Chamoson à travers les âges

La région de Chamoson a été peuplée dès les temps préhistoriques, son histoire se confond avec celle du Valais.

Occupé dès la préhistoire, une civilisation se développe en Valais à l’Âge du bronze. Dès le IVe siècle av. J.-C., des celtes occupent le territoire. Il est incorporé  dans l’Empire romain par Auguste. Le Valais gallo-romain, situé sur l’importante route du Grand-Saint-Bernard est prospère.
À la chute de l’Empire, la région devient burgonde avant d’être intégrée dans le royaume franc-carolingien. À sa disparition, elle fait partie du royaume de Bourgogne-transjurane dont l’abbaye de Saint-Maurice d’Agaune est le centre religieux.

La Gaule et les royaumes francs au traité d’Andelot (587), par Paul Vidal de La Blache (1894).

Le comté du Valais devient propriété de l’évêque en 999 puis au XIe siècle, il passe au Saint Saint-Empire romain germanique et la féodalité le fragmente en de nombreuses seigneuries et territoires.
La partie amont du territoire se germanise en vagues successives entre les IXe et XIVe siècles ; parallèlement l’influence des comtes, puis ducs, de Savoie augmente dans le Bas-Valais.
En 1260, l’évêque de Sion, Henri de Rarogne, doit céder au comte de Savoie, Pierre II, dit le petit Charlemagne, le château de Chavey en même temps que ceux d’Ardon et de Martigny.

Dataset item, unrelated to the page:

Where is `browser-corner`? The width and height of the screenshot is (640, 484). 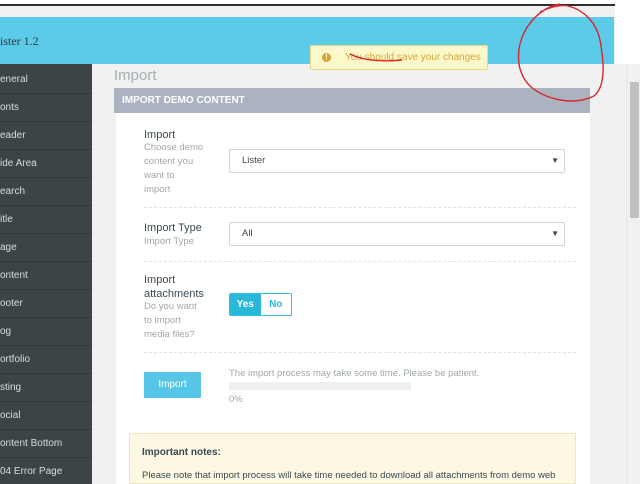 browser-corner is located at coordinates (628, 32).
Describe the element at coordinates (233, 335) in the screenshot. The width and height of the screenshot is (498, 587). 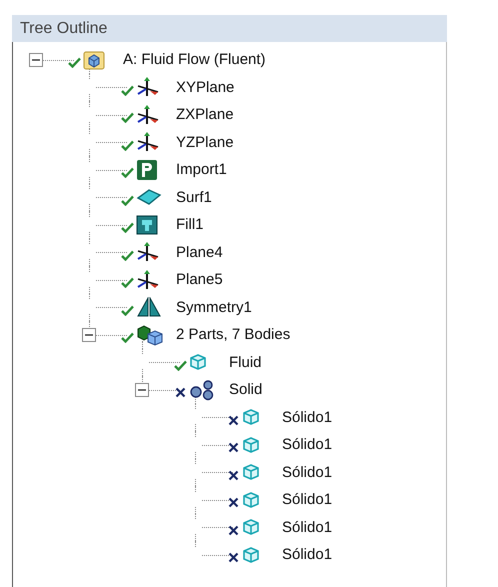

Ces territoires sont rendus à l’évêché en 1268, mais ils redeviennent savoyards de 1384 à 1475, assujettis à la châtellenie de Conthey. Reconquis par les Patriotes des VII dizains, ils sont restitués à l’évêque en 1490. Plusieurs seigneurs féodaux avaient des droits à Chamoson : le Chapitre de Sion, les nobles de Chamoson, majors du lieu, dont la commune porte encore les armes, écartelées d’or et de gueules, avec substitution de l’argent à l’or, les Loèche, de Mart, de Collombey, etc.

Dès 1315 paraît la communauté de Chamoson, Ardon et St-Pierre-de-Clages. Elle tine son plaid (assemblé populaire) à Chamoson et se répartit en quartiers, soit en petites communautés : Ardon, Chamoson, St-Pierre-de-Clages et Grugnay. A son tour, la commune de Chamoson se subdivise en trois tiers : St-André, le tiers de Mart, le tiers de Grugnay et Clages.
La grande communauté défend ses droits avec vigueur et les fait reconnaître par les évêques Philippe de Chamberlac (1339) et Edouard de Savoie (1377) ; en 1572, l’évêque Hildebrand de Riedmatten renouvelle ses franchises dont le teste était perdu. Cette communauté est un des « dizains » de la principauté épiscopale. Au militaire, Ardon et Chamoson constituent une bannière en 1500 déjà, bannière qui est subordonnée à celle de Monthey après 1536.

Déjà distinctes dès 1315, tout en formant une seule seigneurie, et de plus en plus séparées depuis le XVIe siècle, les communes d’Ardon et de Chamoson mettent fin en 1819 aux propriétés indivises. Les deux communautés sont incorporées au district de Martigny à la Révolution en 1798, puis au district de Conthey, nouvellement crée, à la chute de Napoléon, en 1815.

St-Pierre-de-Clages est célèbre par son église et prieuré appartenant à l’Abbaye bénédictine d’Ainay (Lyon). Ce prieuré détenait des droits féodaux dans la contrée de Clages, ainsi que les familles de Challant d’Aoste, de Chamoson et le sacristain du Chapitre de Sion.

Il s’y tenait des foires qui furent transférées à Saillon en 1271 sur ordre du comte Philippe I de Savoie. C’est ce qui entrava le développement de la localité et amena sa réunion à Chamoson dès avant 1378.

Sous le régime des VII dizains, plusieurs familles eurent des biens et une résidence à St-Pierre-de-Clages : les de Lovina, les Albertini, les Quartery, les Monthey. Ces derniers, vidomnes du lieu, vendirent leurs droits féodaux à la commune de Chamoson en 1804, tandis que la Prévôté du St-Bernard et le Chapitre des Sion en faisaient autant en 1808.